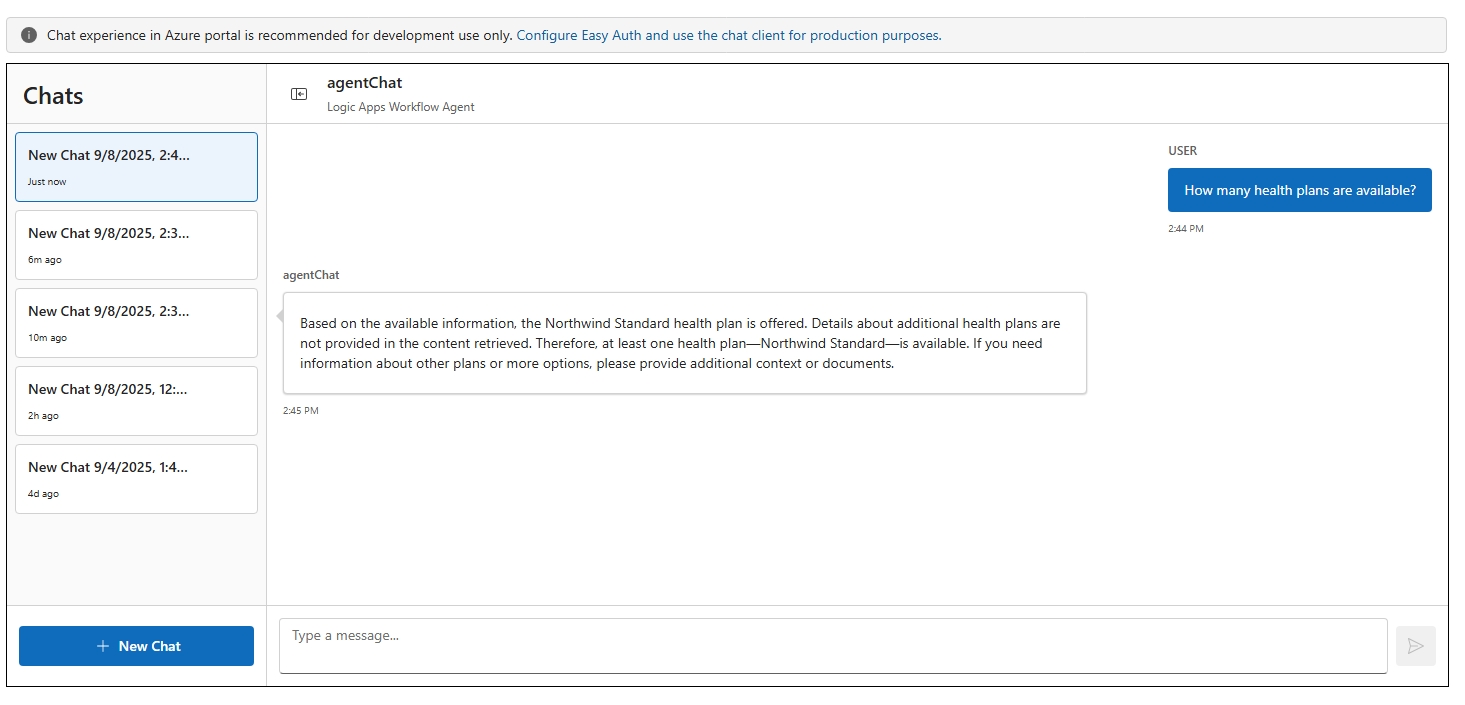Click the plus icon on New Chat
This screenshot has height=705, width=1465.
click(x=103, y=647)
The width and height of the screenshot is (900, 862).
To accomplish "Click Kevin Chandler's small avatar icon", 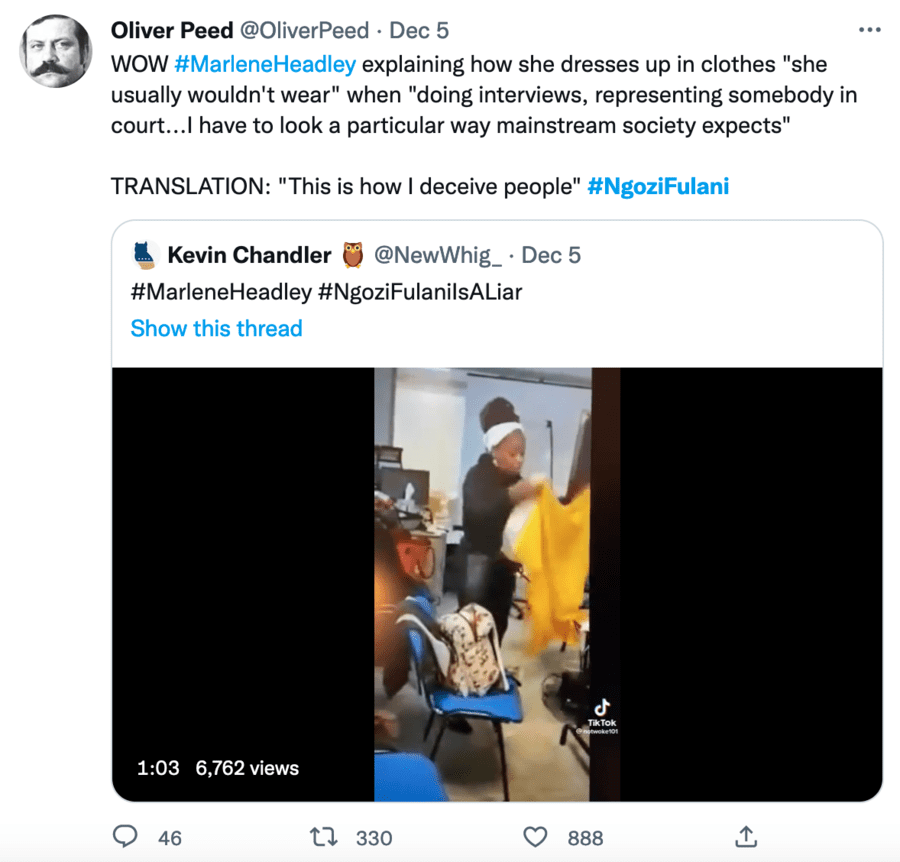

■ **Your task**
Take the line containing "The width and" through the last line of the material and retype exactly those lines, both ends included, with no pictures.

■ **Your response**
The width and height of the screenshot is (900, 862).
To accomplish "Click Kevin Chandler's small avatar icon", 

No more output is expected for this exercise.